The Ghost Hunter is a general name for a series of novels by Ivan Jones about a Victorian shoe-shine boy who has become a ghost. The boy, called William Povey, is trying to escape from the evil and obsessive Ghost Hunter, Mrs Croker. Her intention is to bottle all ghosts and eventually to use their spectral energy to make herself immortal.

The Ghost Hunter series
 The Ghost Hunter (1998) (Scholastic) 
 (Kindle 2012)Kindle edition : https://www.amazon.co.uk/The-Ghost-Hunter-ebook/dp/B009P59FQG/ref=sr_1_2?ie=UTF8&qid=1350732974&sr=8-2
 The Ghost Hunter at Chillwood Castle (2000) (Scholastic)
 The Ghost Hunter's House of Horror (2001) (Scholastic)

Plot summaries

The Ghost Hunter
In the first book, William Povey, a boy ghost from Victorian times, appears in Roddy's bedroom in the dead of night and frightens the wits out of him. William explains that he is being chased by a GHOST HUNTER and he needs help. After his initial fears and shock, Roddy decides to try to help his new friend. Apart from anything else, the ghost has some exciting abilities, such as passing through walls and flying, which Roddy is also able to do, thanks to the shoe-brushes which William lends him. 

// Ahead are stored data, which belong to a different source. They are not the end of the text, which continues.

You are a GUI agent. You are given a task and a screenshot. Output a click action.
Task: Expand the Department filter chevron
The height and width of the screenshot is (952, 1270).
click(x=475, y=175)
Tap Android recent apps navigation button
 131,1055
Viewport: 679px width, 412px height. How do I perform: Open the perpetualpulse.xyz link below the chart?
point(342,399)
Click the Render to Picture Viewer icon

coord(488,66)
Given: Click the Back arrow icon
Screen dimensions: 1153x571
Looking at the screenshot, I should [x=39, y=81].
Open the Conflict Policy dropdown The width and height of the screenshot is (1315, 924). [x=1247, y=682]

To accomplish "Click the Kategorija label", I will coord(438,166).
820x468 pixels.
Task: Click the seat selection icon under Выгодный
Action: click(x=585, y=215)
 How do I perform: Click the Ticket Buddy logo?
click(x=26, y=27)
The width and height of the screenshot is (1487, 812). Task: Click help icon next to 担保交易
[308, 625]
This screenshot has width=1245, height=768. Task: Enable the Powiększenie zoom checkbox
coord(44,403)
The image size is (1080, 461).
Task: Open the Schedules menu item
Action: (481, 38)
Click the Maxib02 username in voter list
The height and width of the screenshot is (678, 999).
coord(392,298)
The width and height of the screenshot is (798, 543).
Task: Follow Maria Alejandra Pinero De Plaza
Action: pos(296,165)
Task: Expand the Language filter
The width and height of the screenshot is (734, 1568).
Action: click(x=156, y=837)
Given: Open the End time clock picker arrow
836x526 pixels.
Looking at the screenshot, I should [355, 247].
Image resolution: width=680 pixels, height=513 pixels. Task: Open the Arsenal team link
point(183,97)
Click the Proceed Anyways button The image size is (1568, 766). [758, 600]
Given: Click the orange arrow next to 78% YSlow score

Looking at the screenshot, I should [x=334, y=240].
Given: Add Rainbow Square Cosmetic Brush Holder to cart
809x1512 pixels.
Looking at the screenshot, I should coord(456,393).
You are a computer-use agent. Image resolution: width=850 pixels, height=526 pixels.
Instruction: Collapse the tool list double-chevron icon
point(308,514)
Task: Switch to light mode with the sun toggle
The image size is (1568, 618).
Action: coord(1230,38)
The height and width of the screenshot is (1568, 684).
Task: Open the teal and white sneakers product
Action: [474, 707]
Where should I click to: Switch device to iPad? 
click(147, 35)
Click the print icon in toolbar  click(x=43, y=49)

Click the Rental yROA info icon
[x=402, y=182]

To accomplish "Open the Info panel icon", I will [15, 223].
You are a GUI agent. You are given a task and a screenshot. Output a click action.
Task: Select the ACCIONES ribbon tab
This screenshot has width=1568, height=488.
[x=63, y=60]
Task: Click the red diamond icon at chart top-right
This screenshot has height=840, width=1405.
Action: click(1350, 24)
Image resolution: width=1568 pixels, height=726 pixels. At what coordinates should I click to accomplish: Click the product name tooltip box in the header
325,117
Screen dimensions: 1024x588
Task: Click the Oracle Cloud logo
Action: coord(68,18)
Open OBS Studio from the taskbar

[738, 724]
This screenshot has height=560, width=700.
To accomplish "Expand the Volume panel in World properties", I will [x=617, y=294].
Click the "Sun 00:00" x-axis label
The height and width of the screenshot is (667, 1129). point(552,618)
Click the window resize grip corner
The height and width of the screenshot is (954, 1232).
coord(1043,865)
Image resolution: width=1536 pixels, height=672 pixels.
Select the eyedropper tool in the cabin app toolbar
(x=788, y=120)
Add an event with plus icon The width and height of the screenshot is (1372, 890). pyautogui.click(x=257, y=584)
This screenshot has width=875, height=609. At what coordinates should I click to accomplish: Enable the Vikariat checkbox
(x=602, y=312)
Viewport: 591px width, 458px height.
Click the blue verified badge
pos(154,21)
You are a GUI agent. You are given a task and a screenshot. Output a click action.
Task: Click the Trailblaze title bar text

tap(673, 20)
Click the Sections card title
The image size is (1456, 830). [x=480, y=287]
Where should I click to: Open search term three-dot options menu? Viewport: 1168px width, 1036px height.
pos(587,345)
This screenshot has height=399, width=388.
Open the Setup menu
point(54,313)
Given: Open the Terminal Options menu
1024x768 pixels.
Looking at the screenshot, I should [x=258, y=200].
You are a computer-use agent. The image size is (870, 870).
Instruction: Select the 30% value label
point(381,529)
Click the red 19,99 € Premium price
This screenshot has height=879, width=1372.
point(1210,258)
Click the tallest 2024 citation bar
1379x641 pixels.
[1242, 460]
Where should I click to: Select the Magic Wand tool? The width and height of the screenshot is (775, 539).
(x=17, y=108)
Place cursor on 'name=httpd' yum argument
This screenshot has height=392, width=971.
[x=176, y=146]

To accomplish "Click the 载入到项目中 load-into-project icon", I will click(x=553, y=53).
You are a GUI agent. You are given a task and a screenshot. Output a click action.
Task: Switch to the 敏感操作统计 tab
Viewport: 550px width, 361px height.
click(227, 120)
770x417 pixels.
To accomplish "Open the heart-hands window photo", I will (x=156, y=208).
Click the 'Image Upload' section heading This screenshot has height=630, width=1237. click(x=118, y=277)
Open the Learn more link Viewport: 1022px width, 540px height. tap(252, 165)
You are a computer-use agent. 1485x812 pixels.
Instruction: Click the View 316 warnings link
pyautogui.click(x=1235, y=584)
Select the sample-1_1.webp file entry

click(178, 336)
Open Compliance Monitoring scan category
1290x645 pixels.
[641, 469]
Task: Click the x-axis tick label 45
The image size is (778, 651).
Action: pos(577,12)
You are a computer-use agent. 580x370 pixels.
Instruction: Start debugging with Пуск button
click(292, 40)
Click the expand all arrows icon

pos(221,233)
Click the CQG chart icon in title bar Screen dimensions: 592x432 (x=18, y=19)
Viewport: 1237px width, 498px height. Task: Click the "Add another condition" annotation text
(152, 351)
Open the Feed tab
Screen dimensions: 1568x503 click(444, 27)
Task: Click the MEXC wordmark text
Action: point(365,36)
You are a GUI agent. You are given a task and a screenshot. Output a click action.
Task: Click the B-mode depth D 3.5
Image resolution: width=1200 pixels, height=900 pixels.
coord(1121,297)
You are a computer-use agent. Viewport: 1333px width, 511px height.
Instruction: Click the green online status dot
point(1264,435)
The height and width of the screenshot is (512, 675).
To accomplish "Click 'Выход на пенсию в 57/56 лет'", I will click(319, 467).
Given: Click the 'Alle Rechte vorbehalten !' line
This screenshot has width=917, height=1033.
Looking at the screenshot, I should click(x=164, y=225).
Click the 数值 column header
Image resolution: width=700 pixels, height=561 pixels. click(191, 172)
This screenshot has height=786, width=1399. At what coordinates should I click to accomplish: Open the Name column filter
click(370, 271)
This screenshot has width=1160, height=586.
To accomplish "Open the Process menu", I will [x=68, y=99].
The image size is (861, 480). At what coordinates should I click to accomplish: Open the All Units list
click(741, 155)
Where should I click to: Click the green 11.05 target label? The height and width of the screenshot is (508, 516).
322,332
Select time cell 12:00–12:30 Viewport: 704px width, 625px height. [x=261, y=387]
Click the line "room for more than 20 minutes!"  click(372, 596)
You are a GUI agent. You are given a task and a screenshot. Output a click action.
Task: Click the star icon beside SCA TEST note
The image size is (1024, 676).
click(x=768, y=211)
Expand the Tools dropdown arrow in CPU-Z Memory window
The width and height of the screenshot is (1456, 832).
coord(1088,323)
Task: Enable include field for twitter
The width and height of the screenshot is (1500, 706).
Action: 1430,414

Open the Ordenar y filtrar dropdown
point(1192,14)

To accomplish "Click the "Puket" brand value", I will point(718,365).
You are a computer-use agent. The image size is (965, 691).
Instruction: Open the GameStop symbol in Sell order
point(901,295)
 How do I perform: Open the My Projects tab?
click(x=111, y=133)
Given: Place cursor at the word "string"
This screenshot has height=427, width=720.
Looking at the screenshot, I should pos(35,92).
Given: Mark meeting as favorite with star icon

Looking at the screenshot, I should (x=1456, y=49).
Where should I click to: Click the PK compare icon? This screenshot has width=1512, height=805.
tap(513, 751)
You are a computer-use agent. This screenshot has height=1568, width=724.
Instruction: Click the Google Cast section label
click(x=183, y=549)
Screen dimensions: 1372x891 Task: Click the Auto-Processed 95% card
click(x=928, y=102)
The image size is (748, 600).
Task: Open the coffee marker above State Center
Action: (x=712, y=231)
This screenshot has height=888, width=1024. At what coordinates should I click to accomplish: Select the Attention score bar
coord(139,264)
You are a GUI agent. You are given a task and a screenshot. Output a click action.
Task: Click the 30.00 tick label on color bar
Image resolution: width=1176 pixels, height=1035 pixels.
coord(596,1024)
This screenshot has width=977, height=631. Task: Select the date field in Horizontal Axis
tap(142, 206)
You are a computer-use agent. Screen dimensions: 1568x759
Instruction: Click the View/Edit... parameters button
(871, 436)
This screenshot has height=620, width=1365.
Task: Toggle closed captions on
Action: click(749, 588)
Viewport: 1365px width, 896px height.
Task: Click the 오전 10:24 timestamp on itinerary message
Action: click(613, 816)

William does not yet know who the Ghost Hunter is, but what he does know is that it captures ghosts like himself and shoves them into a bottle where they are trapped for all time. It becomes Roddy's - and later his sister, Tessa's - job to help William escape the clutches of the Ghost Hunter.

The Ghost Hunter at Chillwood Castle
In the second novel, the Ghost Hunter, re-appears. She is decidedly more dangerous and plans to capture dozens of ghosts at the AGM - THE ANNUAL GHOST MEETING. This takes place at Chillwood Castle. Roddy and Tessa do all in their power to stop her.

The Ghost Hunter's House of Horror
The third book, moves the action to a more sinister level where Mrs Croker, presumed dead, returns to her old decaying house somewhere in London. She is now more powerful than ever and has created a machine called a SPECKTRIKA, which by using spectral energy from captured ghosts will free her of time itself. Her ambition is to live forever and capture all the ghosts she can. But her assistant, De-Sniff, causes an accident to happen and both he and The GHOST HUNTER are swept down a TIME PORTAL to Victorian England. There, at least for now, they are stuck. Will they ever return?

Television adaption
In 2000, 2001 and 2002, the novels were adapted into The Ghost Hunter television series, a live-action drama, for the BBC and also the children's channel CBBC. There were three separate series, each of six half-hour episodes  The BBC television series was a major success, achieving the number one rating in the Radio Times poll of favourite children's programmes, coming ahead of Blue Peter, Grange Hill and a host of other programmes of the time. Viewing figures were very high. 

The writers for the series were Ivan Jones, author of the books, Jim Eldridge and Roy Apps. The director was David Bell.